• YOUR GOAL
Starting at the line that contains "Where should I", write out every line through the end of the records exactly as it stands, and leave out all pictures.

[Collected data entries]
····················
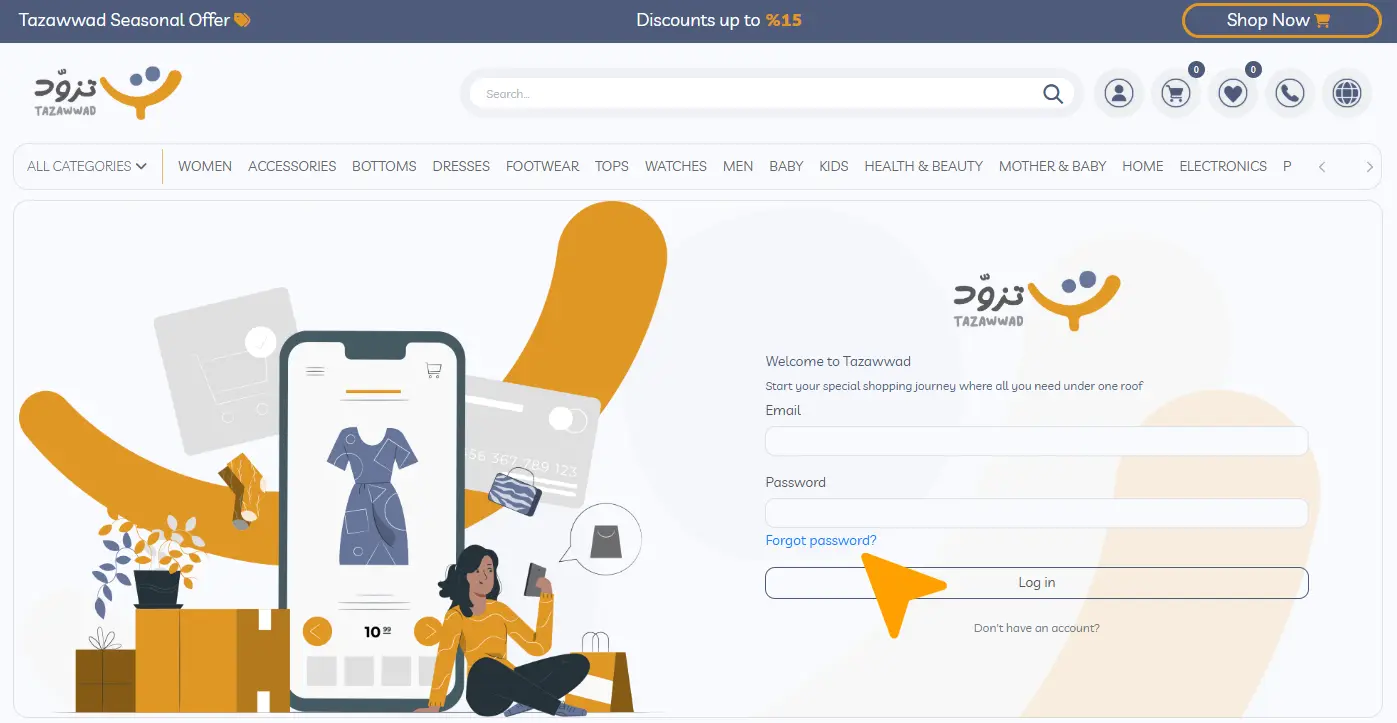Show previous categories with left chevron
This screenshot has width=1397, height=723.
pos(1322,167)
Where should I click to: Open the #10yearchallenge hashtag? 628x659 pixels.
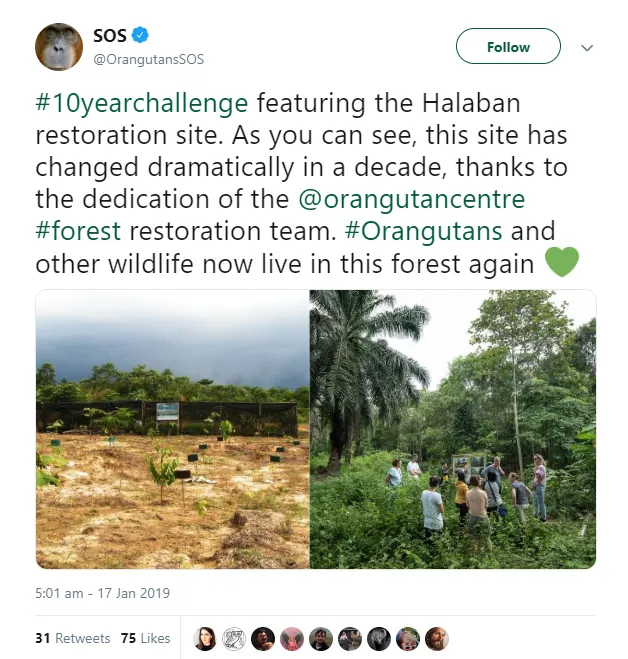[141, 103]
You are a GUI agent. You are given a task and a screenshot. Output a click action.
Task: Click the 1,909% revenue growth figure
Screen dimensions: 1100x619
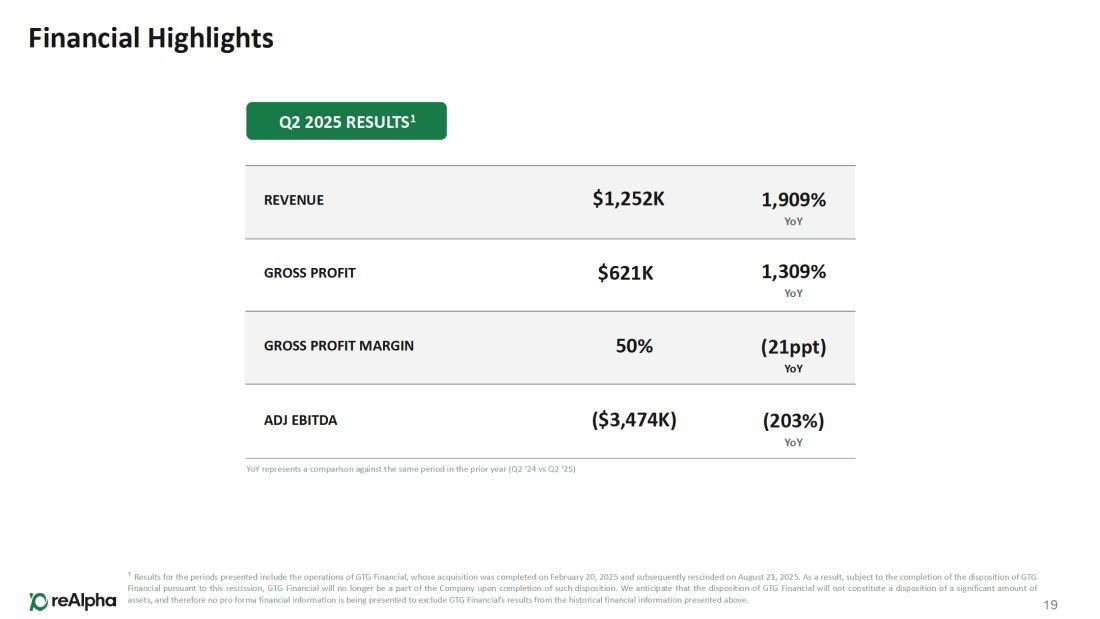click(x=793, y=199)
····················
• ANSWER SPACE
Where should I click to: Open the #10yearchallenge hashtag? 628x659 pixels.
[141, 103]
You are a GUI agent. You are given a task and a screenshot. Output a click action.
Task: Click the 1,909% revenue growth figure
Screen dimensions: 1100x619
click(x=793, y=199)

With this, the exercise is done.